O amigo e leitor Ricardo Noce questionou \"a qual nível me refiro\" quando escrevi, na última edição da nossa vibrante Viver Brasil, que o cliente tem sempre razão. Respondo: a todos os níveis da exigência dele, sem exceção! O direito de o cliente reclamar é soberano, definitivo, inalienável, sem qualquer tipo de contestação, questionamento, dúvida ou condicionamento! E, além de tudo, a enorme maioria das vezes é barato dar razão ao cliente se compararmos o custo de atendê-lo, mesmo numa reclamação descabida, com o efeito positivo que esse atendimento proporciona, bem como o alto custo promocional que tivemos para atraí-lo até nossa loja. No marketing moderno, o consumidor é o rei, não cabendo ao fornecedor nada mais do que encantá-lo de maneira total e sem qualquer tipo de contestação, seja ela qual for! \"Quem não tem competência não se estabeleça\", diziam os empresários mais antigos, generalizando numa só frase a arte do trabalhar por conta própria, como se dizia na época.
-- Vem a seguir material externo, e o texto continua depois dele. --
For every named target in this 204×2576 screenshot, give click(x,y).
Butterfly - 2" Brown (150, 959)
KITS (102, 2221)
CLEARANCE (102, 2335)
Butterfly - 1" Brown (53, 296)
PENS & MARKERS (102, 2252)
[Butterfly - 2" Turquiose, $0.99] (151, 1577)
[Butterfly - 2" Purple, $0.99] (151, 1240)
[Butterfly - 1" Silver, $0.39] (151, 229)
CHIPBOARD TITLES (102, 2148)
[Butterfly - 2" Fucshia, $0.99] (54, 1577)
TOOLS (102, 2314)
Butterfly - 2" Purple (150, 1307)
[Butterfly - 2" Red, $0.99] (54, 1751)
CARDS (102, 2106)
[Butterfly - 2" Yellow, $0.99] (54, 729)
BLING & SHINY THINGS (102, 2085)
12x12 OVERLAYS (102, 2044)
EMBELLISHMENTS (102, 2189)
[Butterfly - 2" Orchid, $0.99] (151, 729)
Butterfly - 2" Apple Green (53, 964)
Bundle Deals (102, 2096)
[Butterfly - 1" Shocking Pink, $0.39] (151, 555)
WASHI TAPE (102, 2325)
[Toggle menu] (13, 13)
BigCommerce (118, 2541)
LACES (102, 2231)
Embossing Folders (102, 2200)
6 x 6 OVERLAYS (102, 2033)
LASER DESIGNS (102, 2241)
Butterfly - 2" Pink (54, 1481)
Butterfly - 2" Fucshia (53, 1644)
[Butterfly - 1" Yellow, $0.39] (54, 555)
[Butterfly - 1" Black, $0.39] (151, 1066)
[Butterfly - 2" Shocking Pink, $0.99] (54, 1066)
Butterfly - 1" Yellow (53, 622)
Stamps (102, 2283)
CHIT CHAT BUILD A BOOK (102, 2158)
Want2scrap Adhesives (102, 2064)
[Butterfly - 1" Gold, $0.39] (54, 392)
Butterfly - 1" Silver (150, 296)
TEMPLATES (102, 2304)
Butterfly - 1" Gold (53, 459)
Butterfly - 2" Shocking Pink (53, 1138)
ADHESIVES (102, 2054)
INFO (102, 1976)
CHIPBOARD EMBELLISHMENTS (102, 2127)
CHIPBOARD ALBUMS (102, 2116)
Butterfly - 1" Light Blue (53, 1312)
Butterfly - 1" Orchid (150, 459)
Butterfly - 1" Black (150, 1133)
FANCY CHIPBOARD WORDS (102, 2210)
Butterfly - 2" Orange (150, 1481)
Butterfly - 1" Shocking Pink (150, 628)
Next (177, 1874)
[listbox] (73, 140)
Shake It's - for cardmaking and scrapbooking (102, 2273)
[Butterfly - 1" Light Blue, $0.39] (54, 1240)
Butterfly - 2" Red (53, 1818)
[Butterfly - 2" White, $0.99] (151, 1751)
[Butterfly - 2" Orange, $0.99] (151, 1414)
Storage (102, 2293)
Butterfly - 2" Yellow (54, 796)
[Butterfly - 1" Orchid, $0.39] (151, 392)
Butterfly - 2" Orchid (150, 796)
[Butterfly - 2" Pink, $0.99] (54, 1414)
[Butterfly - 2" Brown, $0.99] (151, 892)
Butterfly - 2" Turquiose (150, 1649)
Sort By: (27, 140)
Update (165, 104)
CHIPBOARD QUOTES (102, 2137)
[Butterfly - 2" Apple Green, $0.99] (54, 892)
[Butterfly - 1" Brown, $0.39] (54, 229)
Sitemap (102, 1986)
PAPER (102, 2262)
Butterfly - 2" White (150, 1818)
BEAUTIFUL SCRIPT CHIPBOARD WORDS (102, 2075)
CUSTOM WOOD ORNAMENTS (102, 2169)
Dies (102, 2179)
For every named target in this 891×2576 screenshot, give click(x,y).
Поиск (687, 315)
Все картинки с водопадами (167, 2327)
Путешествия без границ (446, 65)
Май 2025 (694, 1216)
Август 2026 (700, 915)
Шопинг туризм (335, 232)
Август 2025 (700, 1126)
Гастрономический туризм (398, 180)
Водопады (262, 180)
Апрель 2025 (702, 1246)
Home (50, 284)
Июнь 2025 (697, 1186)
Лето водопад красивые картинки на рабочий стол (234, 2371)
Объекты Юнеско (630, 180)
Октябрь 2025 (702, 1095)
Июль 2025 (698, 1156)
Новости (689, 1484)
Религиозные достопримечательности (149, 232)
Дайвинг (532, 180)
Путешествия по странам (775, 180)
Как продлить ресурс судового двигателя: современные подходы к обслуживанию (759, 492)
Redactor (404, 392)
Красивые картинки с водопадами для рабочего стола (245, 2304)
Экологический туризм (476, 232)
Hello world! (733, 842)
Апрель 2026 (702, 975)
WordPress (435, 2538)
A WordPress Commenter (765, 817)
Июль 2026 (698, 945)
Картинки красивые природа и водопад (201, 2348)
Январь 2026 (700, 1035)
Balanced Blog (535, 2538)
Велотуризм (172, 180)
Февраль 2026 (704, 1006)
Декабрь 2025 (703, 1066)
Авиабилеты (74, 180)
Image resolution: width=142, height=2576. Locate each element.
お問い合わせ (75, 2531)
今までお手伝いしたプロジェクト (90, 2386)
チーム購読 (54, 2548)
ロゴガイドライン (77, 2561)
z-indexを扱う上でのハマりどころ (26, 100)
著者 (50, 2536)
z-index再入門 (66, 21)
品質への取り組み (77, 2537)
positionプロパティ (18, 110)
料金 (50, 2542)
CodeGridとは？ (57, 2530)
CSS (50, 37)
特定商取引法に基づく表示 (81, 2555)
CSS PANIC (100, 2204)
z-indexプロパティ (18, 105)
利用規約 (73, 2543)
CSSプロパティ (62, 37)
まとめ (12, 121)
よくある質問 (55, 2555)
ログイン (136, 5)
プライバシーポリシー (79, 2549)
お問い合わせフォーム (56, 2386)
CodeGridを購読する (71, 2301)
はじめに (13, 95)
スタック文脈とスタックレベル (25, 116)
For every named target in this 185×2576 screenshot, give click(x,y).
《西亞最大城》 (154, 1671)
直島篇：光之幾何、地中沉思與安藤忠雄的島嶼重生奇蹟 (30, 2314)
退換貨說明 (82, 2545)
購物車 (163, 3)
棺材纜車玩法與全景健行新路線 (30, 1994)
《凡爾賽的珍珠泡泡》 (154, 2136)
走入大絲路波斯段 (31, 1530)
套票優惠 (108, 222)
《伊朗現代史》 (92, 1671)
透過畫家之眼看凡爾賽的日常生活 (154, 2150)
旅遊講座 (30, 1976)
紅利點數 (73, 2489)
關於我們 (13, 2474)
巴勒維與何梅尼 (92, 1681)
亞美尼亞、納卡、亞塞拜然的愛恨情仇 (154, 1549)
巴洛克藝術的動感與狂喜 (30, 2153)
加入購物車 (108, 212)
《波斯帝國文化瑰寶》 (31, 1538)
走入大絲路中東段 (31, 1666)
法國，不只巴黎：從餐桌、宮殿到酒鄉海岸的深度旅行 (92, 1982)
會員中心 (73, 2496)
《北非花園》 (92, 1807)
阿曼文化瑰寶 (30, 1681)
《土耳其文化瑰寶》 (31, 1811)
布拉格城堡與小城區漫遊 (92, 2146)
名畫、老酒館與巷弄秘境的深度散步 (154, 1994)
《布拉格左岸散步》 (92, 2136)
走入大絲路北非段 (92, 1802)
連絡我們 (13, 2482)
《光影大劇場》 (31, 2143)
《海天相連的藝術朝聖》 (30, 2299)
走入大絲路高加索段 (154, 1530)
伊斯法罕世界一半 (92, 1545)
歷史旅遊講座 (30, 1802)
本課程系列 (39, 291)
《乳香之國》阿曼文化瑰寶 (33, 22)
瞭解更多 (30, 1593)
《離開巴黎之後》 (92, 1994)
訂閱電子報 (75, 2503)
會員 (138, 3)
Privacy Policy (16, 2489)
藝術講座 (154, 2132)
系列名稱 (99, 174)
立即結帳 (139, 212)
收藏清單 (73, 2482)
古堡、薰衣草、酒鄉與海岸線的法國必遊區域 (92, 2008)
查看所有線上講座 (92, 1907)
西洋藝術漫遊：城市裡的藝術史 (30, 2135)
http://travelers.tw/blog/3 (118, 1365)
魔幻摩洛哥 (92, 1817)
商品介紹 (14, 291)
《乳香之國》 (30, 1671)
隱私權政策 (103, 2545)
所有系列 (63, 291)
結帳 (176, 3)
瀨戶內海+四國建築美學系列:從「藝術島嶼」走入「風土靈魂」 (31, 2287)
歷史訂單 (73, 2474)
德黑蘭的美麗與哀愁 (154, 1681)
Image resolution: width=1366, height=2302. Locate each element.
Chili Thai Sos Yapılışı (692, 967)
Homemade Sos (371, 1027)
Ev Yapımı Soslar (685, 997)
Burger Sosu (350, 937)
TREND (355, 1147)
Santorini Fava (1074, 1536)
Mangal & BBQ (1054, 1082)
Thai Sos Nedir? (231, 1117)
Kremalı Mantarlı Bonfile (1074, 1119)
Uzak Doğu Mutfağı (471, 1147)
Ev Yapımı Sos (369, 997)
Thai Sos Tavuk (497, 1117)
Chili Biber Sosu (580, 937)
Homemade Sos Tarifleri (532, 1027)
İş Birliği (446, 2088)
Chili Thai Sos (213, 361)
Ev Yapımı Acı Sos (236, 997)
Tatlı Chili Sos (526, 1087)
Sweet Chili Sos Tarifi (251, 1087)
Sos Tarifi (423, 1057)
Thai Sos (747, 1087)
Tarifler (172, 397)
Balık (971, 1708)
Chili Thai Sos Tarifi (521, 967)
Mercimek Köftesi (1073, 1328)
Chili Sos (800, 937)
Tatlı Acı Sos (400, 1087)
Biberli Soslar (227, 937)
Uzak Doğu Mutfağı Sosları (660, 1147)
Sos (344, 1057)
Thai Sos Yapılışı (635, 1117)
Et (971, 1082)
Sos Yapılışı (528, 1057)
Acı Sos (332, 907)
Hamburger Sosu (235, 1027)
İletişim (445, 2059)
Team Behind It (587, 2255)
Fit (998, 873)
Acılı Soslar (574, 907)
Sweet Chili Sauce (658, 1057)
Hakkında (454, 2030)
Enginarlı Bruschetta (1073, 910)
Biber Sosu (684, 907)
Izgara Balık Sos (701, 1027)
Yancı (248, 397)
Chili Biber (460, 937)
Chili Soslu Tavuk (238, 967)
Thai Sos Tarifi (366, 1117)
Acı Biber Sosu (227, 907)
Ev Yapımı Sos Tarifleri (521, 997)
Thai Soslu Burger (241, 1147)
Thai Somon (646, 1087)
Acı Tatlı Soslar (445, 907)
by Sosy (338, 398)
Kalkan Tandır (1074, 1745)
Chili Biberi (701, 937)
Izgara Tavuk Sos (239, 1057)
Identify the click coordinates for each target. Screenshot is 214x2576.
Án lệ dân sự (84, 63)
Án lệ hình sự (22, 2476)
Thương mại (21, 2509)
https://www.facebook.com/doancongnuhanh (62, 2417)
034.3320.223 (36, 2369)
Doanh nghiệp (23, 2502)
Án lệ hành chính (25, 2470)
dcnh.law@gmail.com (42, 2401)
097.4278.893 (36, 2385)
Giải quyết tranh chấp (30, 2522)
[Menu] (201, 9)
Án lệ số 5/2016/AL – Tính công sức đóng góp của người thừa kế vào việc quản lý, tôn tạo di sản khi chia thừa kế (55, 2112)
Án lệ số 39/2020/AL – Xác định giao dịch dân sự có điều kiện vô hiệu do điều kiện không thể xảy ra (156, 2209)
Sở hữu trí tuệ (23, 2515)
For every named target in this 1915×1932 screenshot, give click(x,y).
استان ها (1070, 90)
Hoje, basta inserir paciência na frase e ela estará atualizada para os tempos modernos!
Como comerciante, o leitor reclama de clientes que o importunaram nas seguintes circunstâncias:
* um solicitou-lhe que trocasse uma caneta marca-texto;
* outro pediu-lhe que trocasse um par de sandálias Havaianas — aquela que nunca solta as tiras —, que foi incorretamente limpa com tíner.
Ele completa informando o absurdo que amiga dele, dona de pousada nos arredores de Belô, ouviu de um hóspede reclamando do barulho do canto dos pássaros!... Repito: O cliente não precisa ter razão... Se ele reclamou porque não estava satisfeito, não é da nossa conta o motivo. Isso é questão de foro íntimo! Não sabemos qual problema ele está passando para se incomodar com a farra matinal dos passarinhos. Em certas situações, isso pode ser até estressante. Em caso de uma grande perda afetiva, por exemplo, quando nada e ninguém nos agradam! O filósofo uruguaio Myra y Lopes, que residiu algum tempo nesta capital de todos os mineiros, bem disse cheio de razão: \"Eu sou eu e as minhas circunstâncias\". Compete-nos atender bem nossa clientela em quaisquer casos... Sem exceção, sem questionamentos... Insisto e repito, com veemência, que é barato dar razão ao cliente! Nos casos em questão, custaria apenas uma canetinha marca-texto, um parzinho de Havaianas e um protetor auditivo — ou mesmo um chumaço de algodão – para isolar o alvoroço da passarada...
Bem barato, não? Tem coisa que não tem preço – diz um recente bordão publicitário. Atender à demanda de um cliente insatisfeito é uma dessas coisas, no meu ponto de vista! O efeito positivo é avassalador, multiplicador e permanente, muitas vezes mais importante – e recompensador – que a mais elaborada e custosa campanha publicitária. O prestígio e o efeito da denominada propaganda boca a boca não têm preço! Tem-se o aval de terceiros, e não o próprio autoelogio contido em toda publicidade. Bem inferior a qualquer mídia, treinamento, ou instalações caras destinadas a encantar esse cliente reclamão, que, na enorme maioria das vezes, se contenta com bem pouco... Excessos existem, mas não devem ser confundidos como regra, pelo contrário. Assim, e por isso, agradeço ao amável leitor por me ajudar a provar minha teoria citando reclamações tão baratas e, portanto, mais facilmente exequíveis.